It’s a question that comes up often, but it doesn’t quite reflect what’s actually happening. Most companies aren’t relocating in the traditional sense—they’re expanding their footprint and spreading operations across more than one market.

For years, the UAE—particularly Dubai—has been one of the most important commercial and logistics hubs in the region. It offered speed, connectivity, and a highly efficient business environment, making it a natural base for companies operating across the Middle East, Africa, and Asia.
That hasn’t changed. What has changed is how companies think about risk.

Over the past few years, supply chains have been tested in ways few expected.
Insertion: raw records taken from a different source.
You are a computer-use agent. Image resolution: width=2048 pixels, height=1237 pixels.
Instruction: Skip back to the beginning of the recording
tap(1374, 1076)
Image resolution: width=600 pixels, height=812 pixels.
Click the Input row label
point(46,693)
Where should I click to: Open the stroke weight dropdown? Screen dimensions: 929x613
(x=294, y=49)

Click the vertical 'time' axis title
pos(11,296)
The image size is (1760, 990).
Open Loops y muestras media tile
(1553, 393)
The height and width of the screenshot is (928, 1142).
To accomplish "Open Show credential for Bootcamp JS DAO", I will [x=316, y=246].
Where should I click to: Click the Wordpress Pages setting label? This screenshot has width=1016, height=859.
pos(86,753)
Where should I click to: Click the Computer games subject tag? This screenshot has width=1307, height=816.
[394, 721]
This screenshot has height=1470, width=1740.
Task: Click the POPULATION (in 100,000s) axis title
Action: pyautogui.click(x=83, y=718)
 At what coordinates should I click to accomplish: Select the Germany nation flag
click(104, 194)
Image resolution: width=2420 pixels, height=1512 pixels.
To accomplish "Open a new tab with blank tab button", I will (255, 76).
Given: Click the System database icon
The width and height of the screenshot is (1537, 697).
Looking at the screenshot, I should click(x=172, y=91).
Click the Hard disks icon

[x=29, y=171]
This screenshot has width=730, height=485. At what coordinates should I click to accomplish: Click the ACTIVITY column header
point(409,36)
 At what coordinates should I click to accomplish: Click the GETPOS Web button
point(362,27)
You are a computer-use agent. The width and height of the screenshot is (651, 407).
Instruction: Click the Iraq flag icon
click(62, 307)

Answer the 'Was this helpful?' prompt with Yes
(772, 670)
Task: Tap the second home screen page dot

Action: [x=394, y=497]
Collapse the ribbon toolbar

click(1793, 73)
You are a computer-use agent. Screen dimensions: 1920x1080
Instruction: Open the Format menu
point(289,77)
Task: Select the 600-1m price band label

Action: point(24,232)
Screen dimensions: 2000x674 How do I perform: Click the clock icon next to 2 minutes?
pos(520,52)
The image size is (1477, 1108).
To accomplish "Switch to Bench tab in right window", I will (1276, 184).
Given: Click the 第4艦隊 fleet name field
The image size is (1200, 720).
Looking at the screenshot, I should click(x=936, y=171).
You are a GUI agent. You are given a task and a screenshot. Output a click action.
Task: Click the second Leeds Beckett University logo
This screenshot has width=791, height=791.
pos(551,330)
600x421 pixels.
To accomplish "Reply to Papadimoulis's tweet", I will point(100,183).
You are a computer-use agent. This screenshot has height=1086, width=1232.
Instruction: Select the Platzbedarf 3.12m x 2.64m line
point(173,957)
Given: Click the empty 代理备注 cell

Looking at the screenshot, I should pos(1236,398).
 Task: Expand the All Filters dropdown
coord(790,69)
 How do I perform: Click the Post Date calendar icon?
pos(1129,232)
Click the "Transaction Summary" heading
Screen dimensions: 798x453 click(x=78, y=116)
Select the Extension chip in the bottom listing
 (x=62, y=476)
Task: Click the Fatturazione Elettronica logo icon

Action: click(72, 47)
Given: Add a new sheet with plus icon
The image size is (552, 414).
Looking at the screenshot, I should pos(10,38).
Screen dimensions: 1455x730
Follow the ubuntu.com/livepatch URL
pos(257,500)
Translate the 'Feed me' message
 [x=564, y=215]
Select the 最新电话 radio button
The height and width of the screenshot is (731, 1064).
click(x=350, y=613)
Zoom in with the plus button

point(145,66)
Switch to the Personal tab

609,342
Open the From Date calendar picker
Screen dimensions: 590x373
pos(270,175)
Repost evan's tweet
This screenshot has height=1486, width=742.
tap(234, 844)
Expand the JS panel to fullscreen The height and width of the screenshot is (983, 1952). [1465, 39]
Disruptions in key routes, shifting trade dynamics, and rising geopolitical uncertainty have made businesses more aware of how exposed their operations can be when everything depends on a single location.
As a result, decision-making has started to shift.

Companies are no longer asking where they can operate most efficiently in isolation. They are looking at how their entire network performs under pressure, and where they can build in more flexibility. This is where Egypt begins to come into the picture. Not as a replacement for existing hubs, but as an additional layer within a broader setup.

Its position is part of the reason. Sitting along the Suez Canal corridor, Egypt connects some of the most active trade routes globally, linking Europe, Asia, and Africa in a way that is difficult to replicate. More importantly, this corridor has historically remained active even when other routes face pressure, which gives it a different kind of reliability.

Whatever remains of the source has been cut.